Quantitative trait loci for urinary albumin in crosses between C57BL/6J and A/J inbred mice in the presence and absence of Apoe

Abstract

We investigated the effect of apolipoprotein E (Apoe) on albuminuria in the males of two independent F2 intercrosses between C57BL/6J and A/J mice, using wild-type inbred strains in the first cross and B6-Apoe(-/-) animals in the second cross. In the first cross, we identified three quantitative trait loci (QTL): chromosome (Chr) 2 [LOD 3.5, peak at 70 cM, confidence interval (C.I.) 28-88 cM]; Chr 9 (LOD 2.0, peak 5 cM, C.I. 5-25 cM); and Chr 19 (LOD 1.9, peak 49 cM, C.I. 23-54 cM). The Chr 2 and Chr 19 QTL were concordant with previously found QTL for renal damage in rat and human. The Chr 9 QTL was concordant with a locus found in rat. The second cross, testing only Apoe(-/-) progeny, did not identify any of these loci, but detected two other loci on Chr 4 (LOD 3.2, peak 54 cM, C.I. 29-73 cM) and Chr 6 (LOD 2.6, peak 33 cM, C.I. 11-61 cM), one of which was concordant with a QTL found in rat.
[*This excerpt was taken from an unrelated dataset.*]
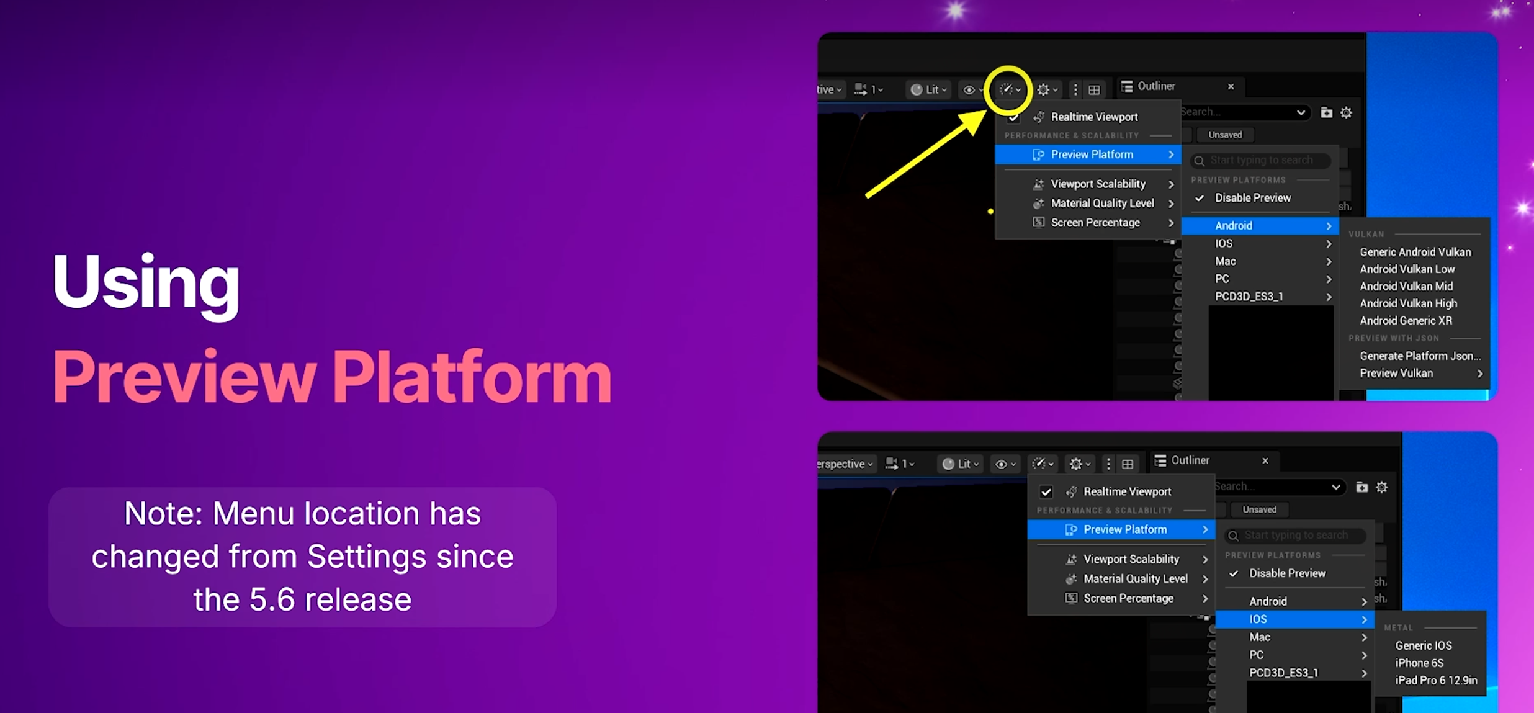Click Generate Platform Json option
1534x713 pixels.
pos(1420,356)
The dependence of QTL detection on the presence of Apoe and the concordance of these QTL with rat and human kidney disease QTL suggest that Apoe plays a role in renal damage.

Figure 1.—

Distribution of the albumin/creatinine ratio (ACR) in cross 1 (A) and cross 2 (B).

Figure 2.—

Genomewide scans for albuminuria using nonparametric analysis for (A) cross 1 and (B) cross 2. The dotted line at the top depicts a significant LOD score (P < 0.05) and the dotted line at the bottom a suggestive LOD score (P < 0.63).

Figure 3.—

Allele effects for the loci found in cross 1. Homozygosity for A/J alleles is represented by AA, homozygosity for C57BL/6J alleles by BB, and heterozygosity by AB. The SNP at which the allele effect is determined is shown under each graph.

Figure 4.—

Allele effects for the loci found in cross 2. Homozygosity for A/J alleles is represented by AA, homozygosity for C57BL/6J alleles by BB, and heterozygosity by AB. The SNP at which the allele effect is determined is shown under each graph.

Figure 5.—

Using comparative genomics and interval-specific haplotype analysis to narrow the chromosome 2 QTL. Comparing the C.I. of our cross with the interval on rat Chr 3 found in the (FHH × ACI) F₂ intercross and the human chromosome 20 interval narrowed the region to 51 Mb. Interval-specific haplotype analysis of this region, comparing SNPs between B6 and A, resulted in three regions that have different haplotypes between the strains and contain 343 genes according to the Ensembl database (release 42).